Lay out every line of the items below as a numbered list, leaving out blank lines and the pictures.
=== Input for this task ===
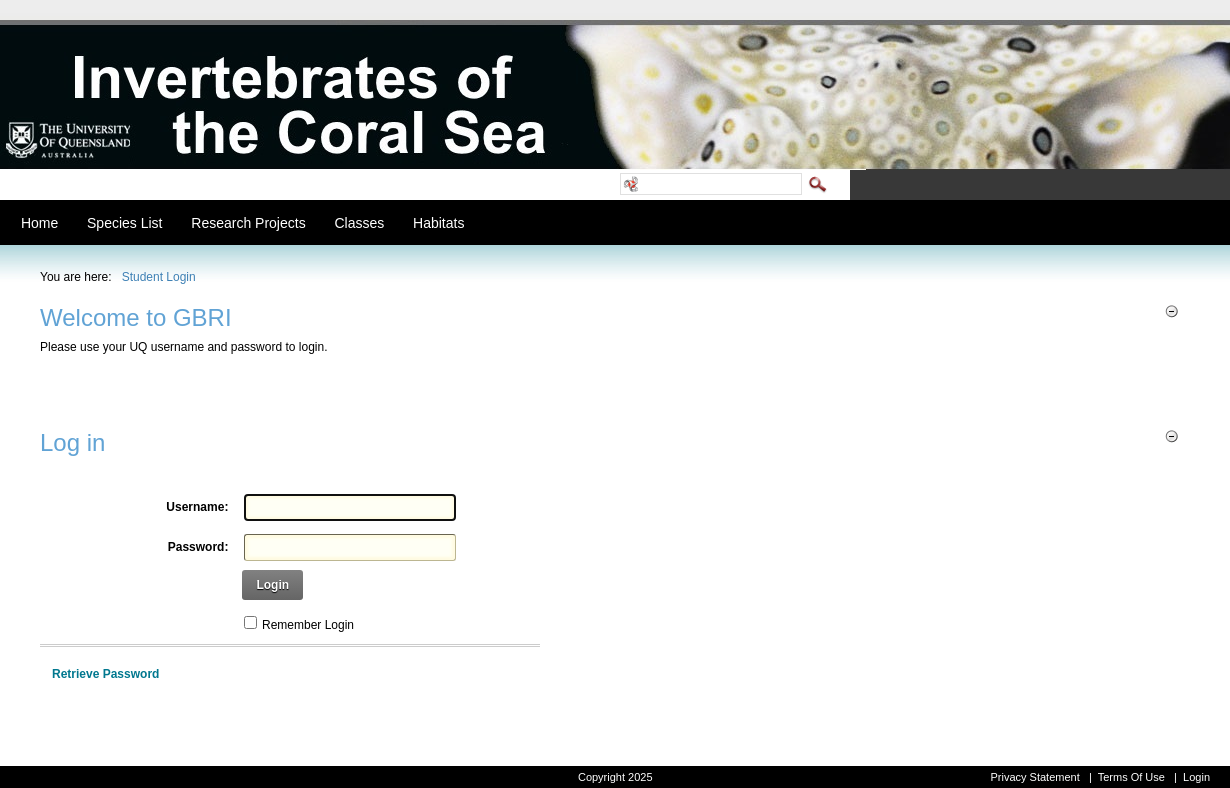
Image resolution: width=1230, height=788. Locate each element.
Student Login (159, 277)
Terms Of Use (1131, 777)
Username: (197, 507)
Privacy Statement (1034, 777)
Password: (198, 547)
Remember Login (308, 625)
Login (272, 585)
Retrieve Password (105, 674)
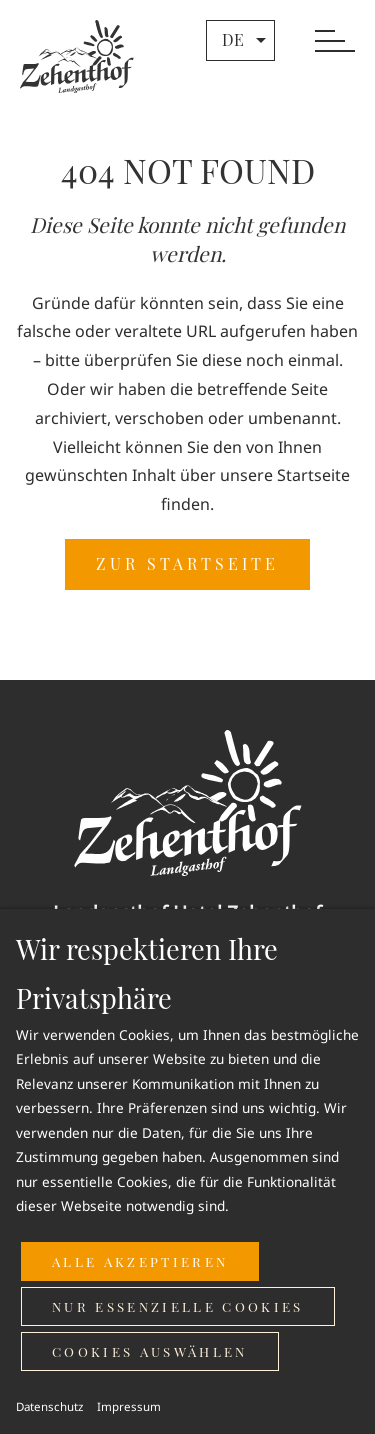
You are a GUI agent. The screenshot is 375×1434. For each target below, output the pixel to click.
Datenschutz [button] (49, 1406)
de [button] (246, 40)
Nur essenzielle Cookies (178, 1306)
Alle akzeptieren (140, 1261)
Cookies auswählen (150, 1351)
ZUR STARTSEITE (187, 563)
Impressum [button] (129, 1406)
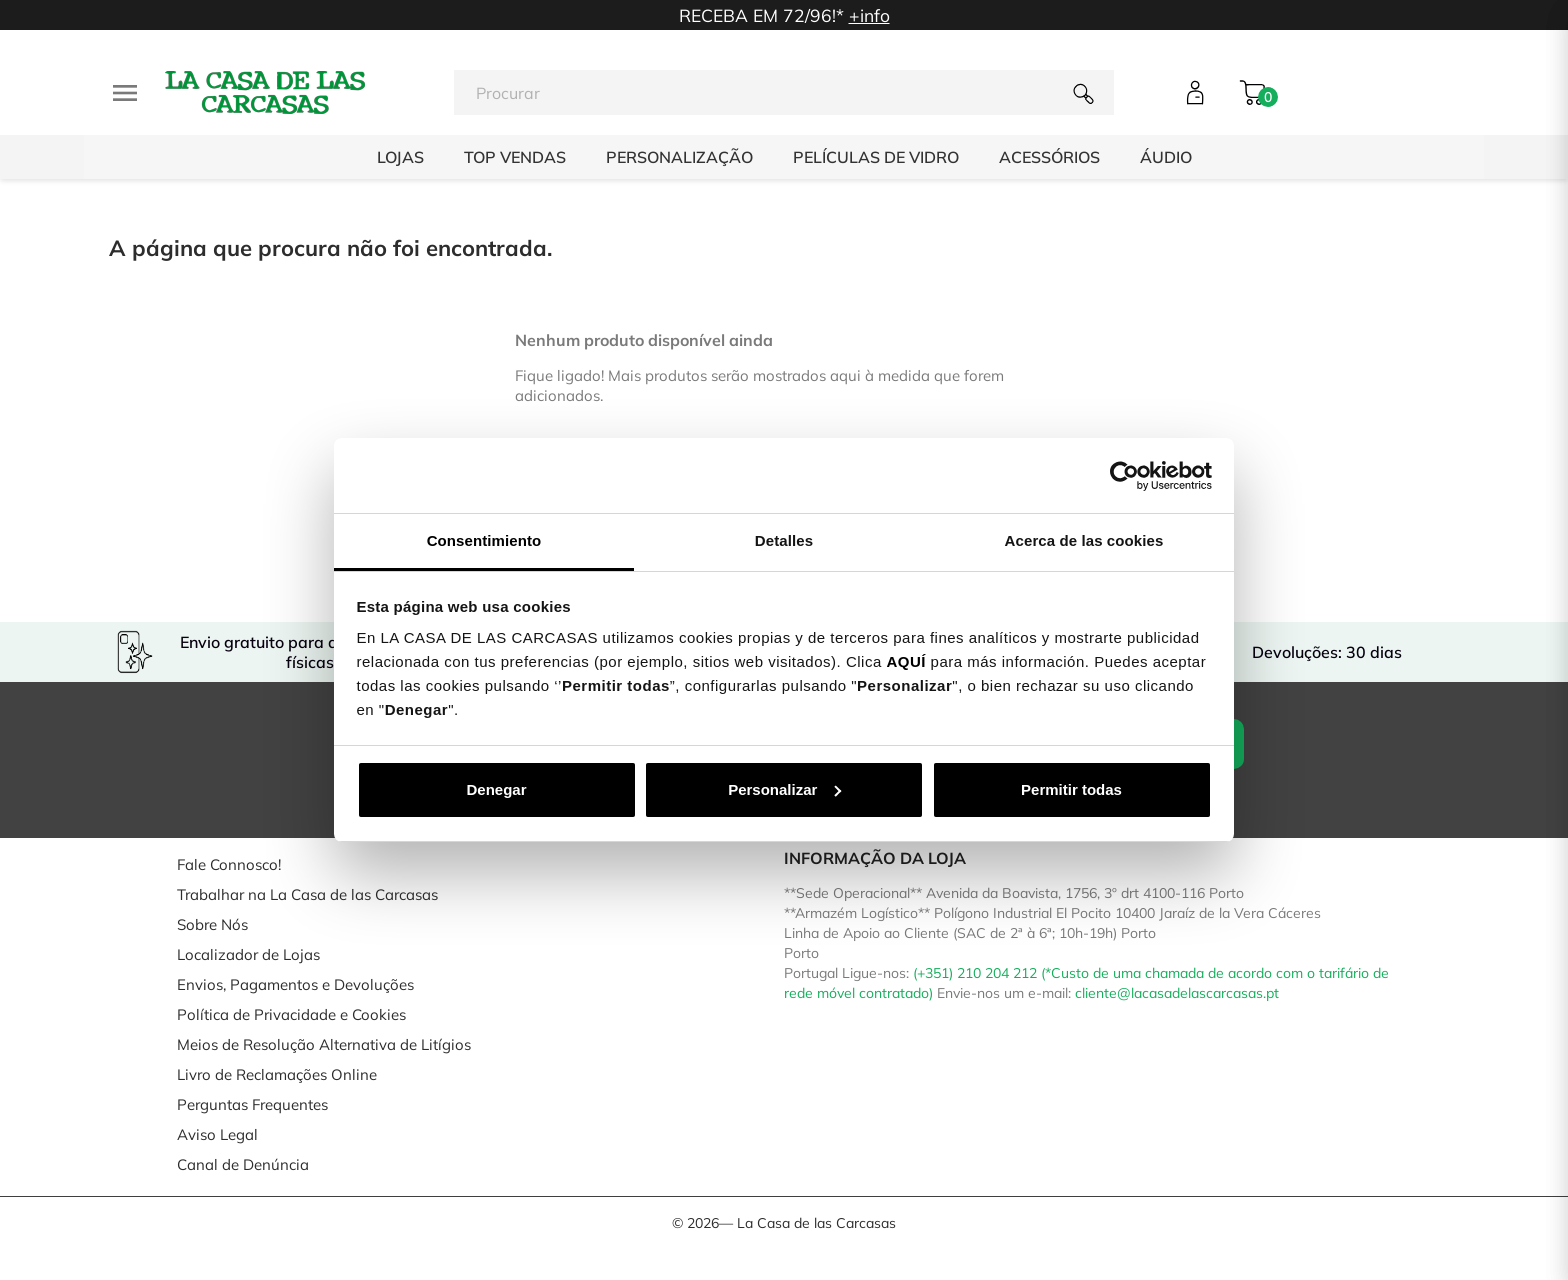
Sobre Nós (212, 924)
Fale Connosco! (229, 864)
===
**The completed task:**
1. Image resolution: width=1230, height=788. Locate each element.
2. Student Login (159, 277)
3. Terms Of Use (1131, 777)
4. Username: (197, 507)
5. Privacy Statement (1034, 777)
6. Password: (198, 547)
7. Remember Login (308, 625)
8. Login (272, 585)
9. Retrieve Password (105, 674)
10. You are a GUI agent. The screenshot is 375×1434. For each target below, output the pixel to click.
11. Datenschutz [button] (49, 1406)
12. de [button] (246, 40)
13. Nur essenzielle Cookies (178, 1306)
14. Alle akzeptieren (140, 1261)
15. Cookies auswählen (150, 1351)
16. ZUR STARTSEITE (187, 563)
17. Impressum [button] (129, 1406)
18. Sobre Nós (212, 924)
19. Fale Connosco! (229, 864)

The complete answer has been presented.